** Set problem **
Which lines in the records below contain the string "pixels"? Gather every one of them and copy each in full.

** Source records **
— start —

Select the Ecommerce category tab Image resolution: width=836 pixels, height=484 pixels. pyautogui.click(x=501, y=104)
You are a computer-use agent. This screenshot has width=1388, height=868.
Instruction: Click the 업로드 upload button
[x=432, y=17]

— end —
— start —

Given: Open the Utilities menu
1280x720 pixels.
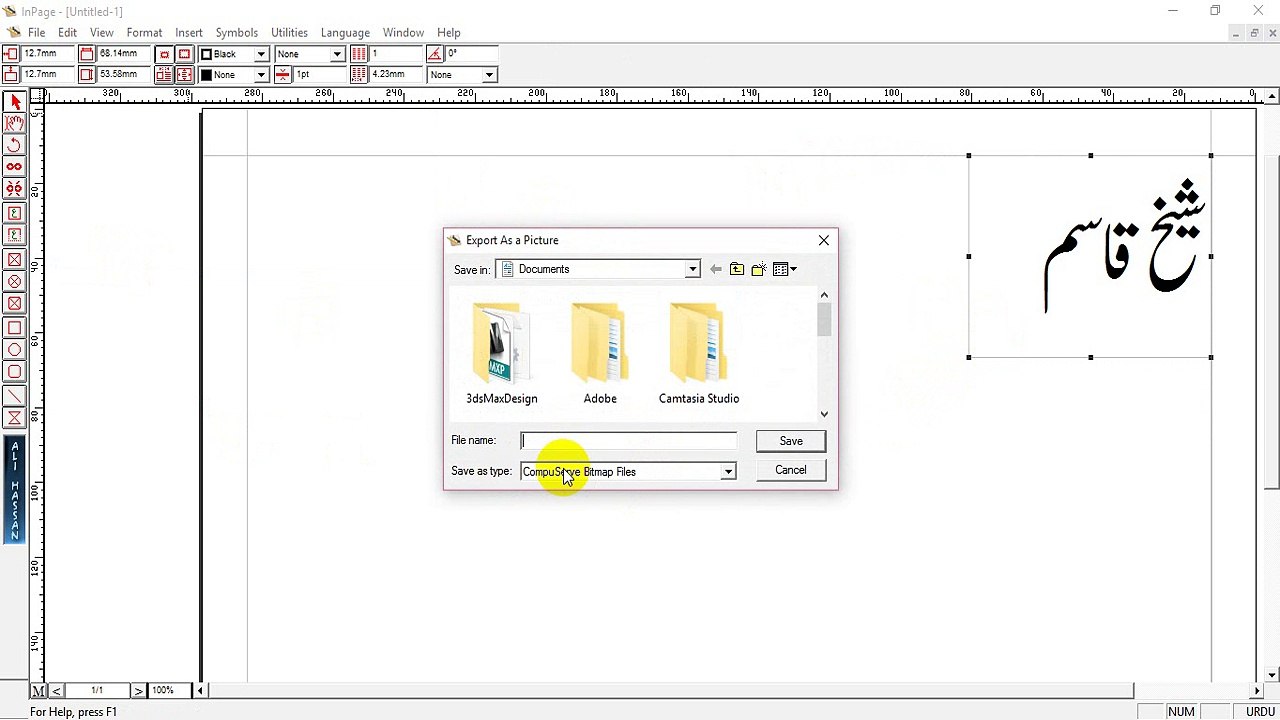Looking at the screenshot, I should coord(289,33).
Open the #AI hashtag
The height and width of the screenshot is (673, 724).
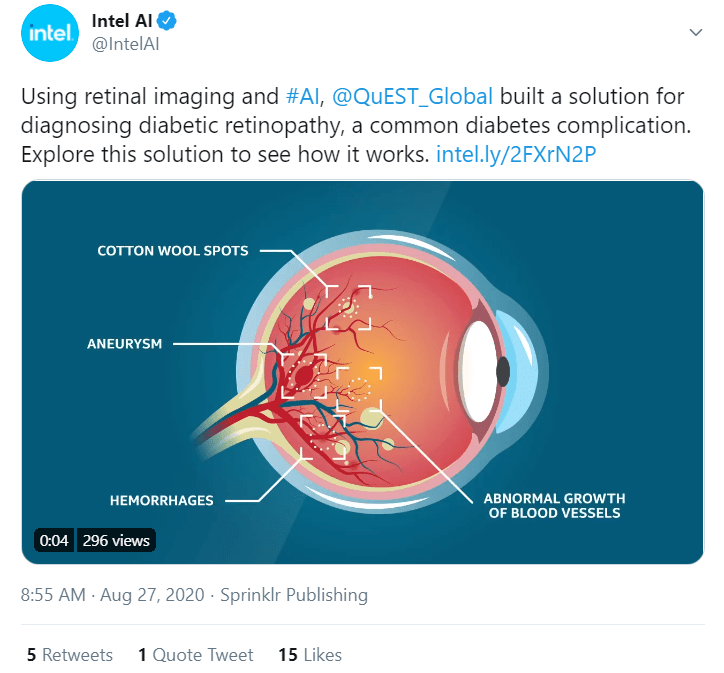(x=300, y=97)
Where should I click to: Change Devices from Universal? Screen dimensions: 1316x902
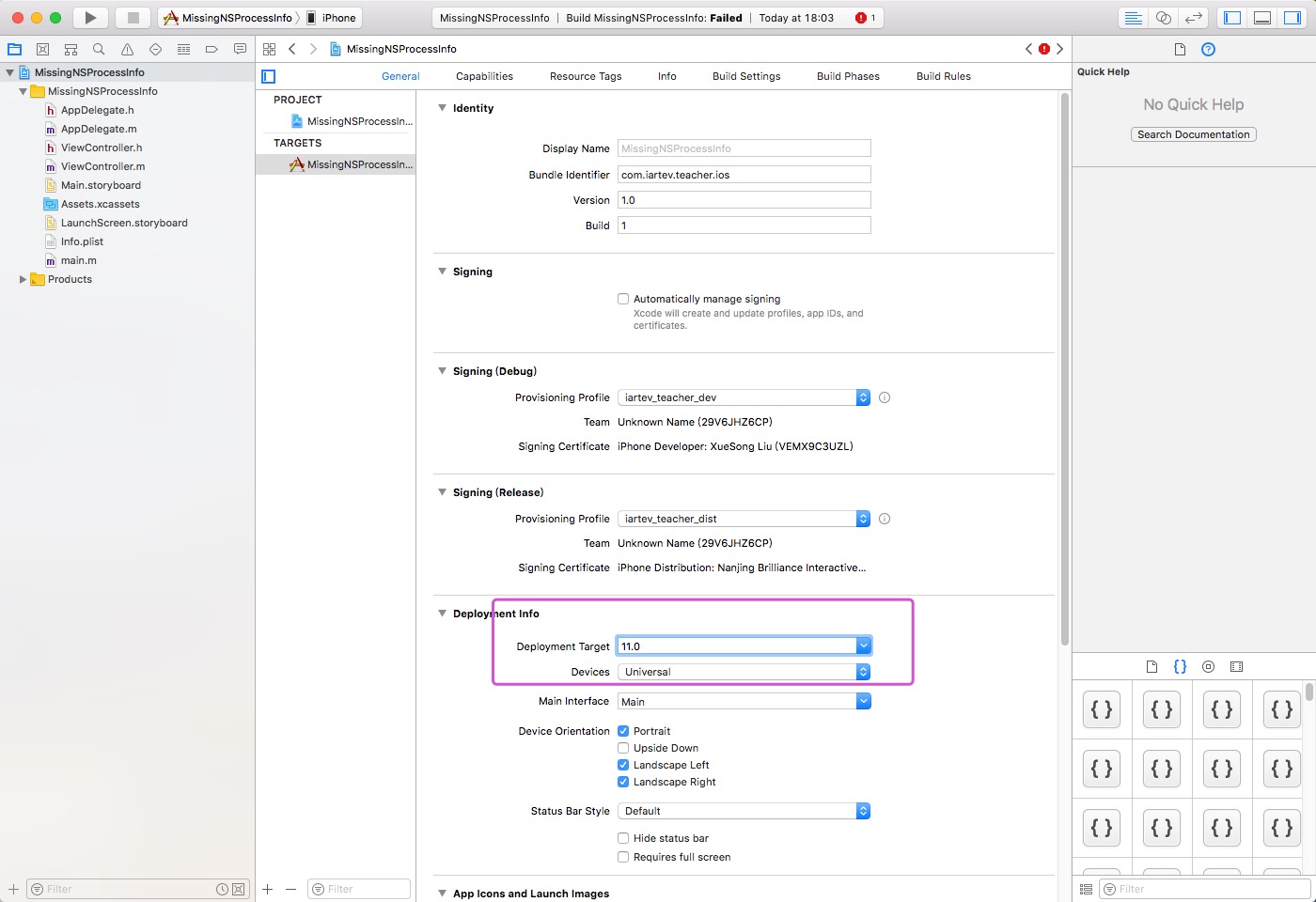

— end —
— start —

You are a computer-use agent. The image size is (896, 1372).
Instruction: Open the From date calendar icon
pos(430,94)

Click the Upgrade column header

— end —

** Solution **
Select the Ecommerce category tab Image resolution: width=836 pixels, height=484 pixels. pyautogui.click(x=501, y=104)
1280x720 pixels.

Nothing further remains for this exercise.